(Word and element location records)
________________________

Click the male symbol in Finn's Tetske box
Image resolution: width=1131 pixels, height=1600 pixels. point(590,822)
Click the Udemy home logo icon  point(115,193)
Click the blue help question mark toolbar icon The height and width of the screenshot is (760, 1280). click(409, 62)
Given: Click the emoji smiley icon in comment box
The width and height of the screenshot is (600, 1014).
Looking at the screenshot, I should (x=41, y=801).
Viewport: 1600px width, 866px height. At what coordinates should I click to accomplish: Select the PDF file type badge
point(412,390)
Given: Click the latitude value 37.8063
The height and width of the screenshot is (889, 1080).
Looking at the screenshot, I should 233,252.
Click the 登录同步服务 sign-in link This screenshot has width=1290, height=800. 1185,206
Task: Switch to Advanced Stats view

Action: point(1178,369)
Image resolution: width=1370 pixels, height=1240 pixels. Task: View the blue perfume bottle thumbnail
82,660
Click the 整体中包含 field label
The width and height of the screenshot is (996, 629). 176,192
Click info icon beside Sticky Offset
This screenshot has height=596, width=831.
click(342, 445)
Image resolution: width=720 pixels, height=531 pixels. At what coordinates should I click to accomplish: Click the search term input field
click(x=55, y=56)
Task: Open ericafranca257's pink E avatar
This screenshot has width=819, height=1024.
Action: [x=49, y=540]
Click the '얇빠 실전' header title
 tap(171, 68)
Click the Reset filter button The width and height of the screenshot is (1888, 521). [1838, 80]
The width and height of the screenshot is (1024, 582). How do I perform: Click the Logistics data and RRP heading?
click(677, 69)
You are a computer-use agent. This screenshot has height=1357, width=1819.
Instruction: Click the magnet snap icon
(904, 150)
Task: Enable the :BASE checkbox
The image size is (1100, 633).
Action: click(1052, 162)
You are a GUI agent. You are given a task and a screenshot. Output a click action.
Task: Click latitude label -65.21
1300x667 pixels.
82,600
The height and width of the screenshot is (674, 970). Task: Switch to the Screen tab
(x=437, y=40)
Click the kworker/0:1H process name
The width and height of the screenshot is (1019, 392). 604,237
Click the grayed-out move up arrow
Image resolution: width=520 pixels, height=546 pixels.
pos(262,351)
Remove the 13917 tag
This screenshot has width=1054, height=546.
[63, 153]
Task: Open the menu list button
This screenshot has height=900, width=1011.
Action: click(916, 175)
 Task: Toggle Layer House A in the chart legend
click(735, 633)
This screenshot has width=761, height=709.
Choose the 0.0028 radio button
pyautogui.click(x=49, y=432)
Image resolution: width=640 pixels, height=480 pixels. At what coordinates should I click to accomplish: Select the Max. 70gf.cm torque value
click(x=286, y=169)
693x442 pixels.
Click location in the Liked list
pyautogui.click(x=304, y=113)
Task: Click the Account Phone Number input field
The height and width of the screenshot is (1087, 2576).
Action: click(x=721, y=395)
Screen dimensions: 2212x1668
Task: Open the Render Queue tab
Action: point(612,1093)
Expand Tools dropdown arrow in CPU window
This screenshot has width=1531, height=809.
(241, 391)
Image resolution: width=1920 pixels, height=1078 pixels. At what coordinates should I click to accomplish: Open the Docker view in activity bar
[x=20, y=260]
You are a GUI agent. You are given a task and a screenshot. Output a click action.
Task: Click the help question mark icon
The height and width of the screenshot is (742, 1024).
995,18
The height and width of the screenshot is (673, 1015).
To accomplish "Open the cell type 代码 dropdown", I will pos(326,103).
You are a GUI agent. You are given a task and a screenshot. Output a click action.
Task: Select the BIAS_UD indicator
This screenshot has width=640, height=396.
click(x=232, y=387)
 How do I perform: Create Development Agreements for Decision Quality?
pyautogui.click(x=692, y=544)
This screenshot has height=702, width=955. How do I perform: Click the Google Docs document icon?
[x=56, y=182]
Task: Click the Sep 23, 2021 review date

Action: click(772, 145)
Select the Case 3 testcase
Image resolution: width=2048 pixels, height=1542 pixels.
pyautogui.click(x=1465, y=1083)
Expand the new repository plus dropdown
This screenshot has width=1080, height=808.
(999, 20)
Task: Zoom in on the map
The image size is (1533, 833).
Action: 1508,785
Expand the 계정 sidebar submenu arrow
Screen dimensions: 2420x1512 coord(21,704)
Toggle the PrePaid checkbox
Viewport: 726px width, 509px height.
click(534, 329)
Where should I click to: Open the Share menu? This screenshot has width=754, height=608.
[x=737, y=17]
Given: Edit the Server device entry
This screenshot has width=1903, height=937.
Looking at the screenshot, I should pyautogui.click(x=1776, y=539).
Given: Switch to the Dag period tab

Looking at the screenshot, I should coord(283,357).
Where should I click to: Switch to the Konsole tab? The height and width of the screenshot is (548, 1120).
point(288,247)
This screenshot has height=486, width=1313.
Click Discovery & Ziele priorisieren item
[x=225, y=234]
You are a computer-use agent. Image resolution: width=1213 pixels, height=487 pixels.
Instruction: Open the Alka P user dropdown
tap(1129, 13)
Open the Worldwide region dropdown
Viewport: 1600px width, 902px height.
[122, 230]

________________________

**Exercise task**.
Rewrite all of the data above, putting "Where do I click to" wherever "Where should I click to" occurs and leaving everything else untouched.

**Complete response**.
Click the male symbol in Finn's Tetske box
Image resolution: width=1131 pixels, height=1600 pixels. point(590,822)
Click the Udemy home logo icon  point(115,193)
Click the blue help question mark toolbar icon The height and width of the screenshot is (760, 1280). click(409, 62)
Given: Click the emoji smiley icon in comment box
The width and height of the screenshot is (600, 1014).
Looking at the screenshot, I should (x=41, y=801).
Viewport: 1600px width, 866px height. At what coordinates should I click to accomplish: Select the PDF file type badge
point(412,390)
Given: Click the latitude value 37.8063
The height and width of the screenshot is (889, 1080).
Looking at the screenshot, I should 233,252.
Click the 登录同步服务 sign-in link This screenshot has width=1290, height=800. 1185,206
Task: Switch to Advanced Stats view

Action: point(1178,369)
Image resolution: width=1370 pixels, height=1240 pixels. Task: View the blue perfume bottle thumbnail
82,660
Click the 整体中包含 field label
The width and height of the screenshot is (996, 629). 176,192
Click info icon beside Sticky Offset
This screenshot has height=596, width=831.
click(342, 445)
Image resolution: width=720 pixels, height=531 pixels. At what coordinates should I click to accomplish: Click the search term input field
click(x=55, y=56)
Task: Open ericafranca257's pink E avatar
This screenshot has width=819, height=1024.
Action: [x=49, y=540]
Click the '얇빠 실전' header title
 tap(171, 68)
Click the Reset filter button The width and height of the screenshot is (1888, 521). [1838, 80]
The width and height of the screenshot is (1024, 582). How do I perform: Click the Logistics data and RRP heading?
click(677, 69)
You are a computer-use agent. This screenshot has height=1357, width=1819.
Instruction: Click the magnet snap icon
(904, 150)
Task: Enable the :BASE checkbox
The image size is (1100, 633).
Action: click(1052, 162)
You are a GUI agent. You are given a task and a screenshot. Output a click action.
Task: Click latitude label -65.21
1300x667 pixels.
82,600
The height and width of the screenshot is (674, 970). Task: Switch to the Screen tab
(x=437, y=40)
Click the kworker/0:1H process name
The width and height of the screenshot is (1019, 392). 604,237
Click the grayed-out move up arrow
Image resolution: width=520 pixels, height=546 pixels.
pos(262,351)
Remove the 13917 tag
This screenshot has width=1054, height=546.
[63, 153]
Task: Open the menu list button
This screenshot has height=900, width=1011.
Action: click(916, 175)
 Task: Toggle Layer House A in the chart legend
click(735, 633)
This screenshot has width=761, height=709.
Choose the 0.0028 radio button
pyautogui.click(x=49, y=432)
Image resolution: width=640 pixels, height=480 pixels. At what coordinates should I click to accomplish: Select the Max. 70gf.cm torque value
click(x=286, y=169)
693x442 pixels.
Click location in the Liked list
pyautogui.click(x=304, y=113)
Task: Click the Account Phone Number input field
The height and width of the screenshot is (1087, 2576).
Action: click(x=721, y=395)
Screen dimensions: 2212x1668
Task: Open the Render Queue tab
Action: point(612,1093)
Expand Tools dropdown arrow in CPU window
This screenshot has width=1531, height=809.
(241, 391)
Image resolution: width=1920 pixels, height=1078 pixels. At what coordinates should I click to accomplish: Open the Docker view in activity bar
[x=20, y=260]
You are a GUI agent. You are given a task and a screenshot. Output a click action.
Task: Click the help question mark icon
The height and width of the screenshot is (742, 1024).
995,18
The height and width of the screenshot is (673, 1015).
To accomplish "Open the cell type 代码 dropdown", I will pos(326,103).
You are a GUI agent. You are given a task and a screenshot. Output a click action.
Task: Select the BIAS_UD indicator
This screenshot has width=640, height=396.
click(x=232, y=387)
 How do I perform: Create Development Agreements for Decision Quality?
pyautogui.click(x=692, y=544)
This screenshot has height=702, width=955. How do I perform: Click the Google Docs document icon?
[x=56, y=182]
Task: Click the Sep 23, 2021 review date

Action: click(772, 145)
Select the Case 3 testcase
Image resolution: width=2048 pixels, height=1542 pixels.
pyautogui.click(x=1465, y=1083)
Expand the new repository plus dropdown
This screenshot has width=1080, height=808.
(999, 20)
Task: Zoom in on the map
The image size is (1533, 833).
Action: 1508,785
Expand the 계정 sidebar submenu arrow
Screen dimensions: 2420x1512 coord(21,704)
Toggle the PrePaid checkbox
Viewport: 726px width, 509px height.
click(534, 329)
Where do I click to: Open the Share menu? This screenshot has width=754, height=608.
[x=737, y=17]
Given: Edit the Server device entry
This screenshot has width=1903, height=937.
Looking at the screenshot, I should pyautogui.click(x=1776, y=539).
Given: Switch to the Dag period tab

Looking at the screenshot, I should coord(283,357).
Where do I click to: Switch to the Konsole tab? The height and width of the screenshot is (548, 1120).
point(288,247)
This screenshot has height=486, width=1313.
Click Discovery & Ziele priorisieren item
[x=225, y=234]
You are a computer-use agent. Image resolution: width=1213 pixels, height=487 pixels.
Instruction: Open the Alka P user dropdown
tap(1129, 13)
Open the Worldwide region dropdown
Viewport: 1600px width, 902px height.
[122, 230]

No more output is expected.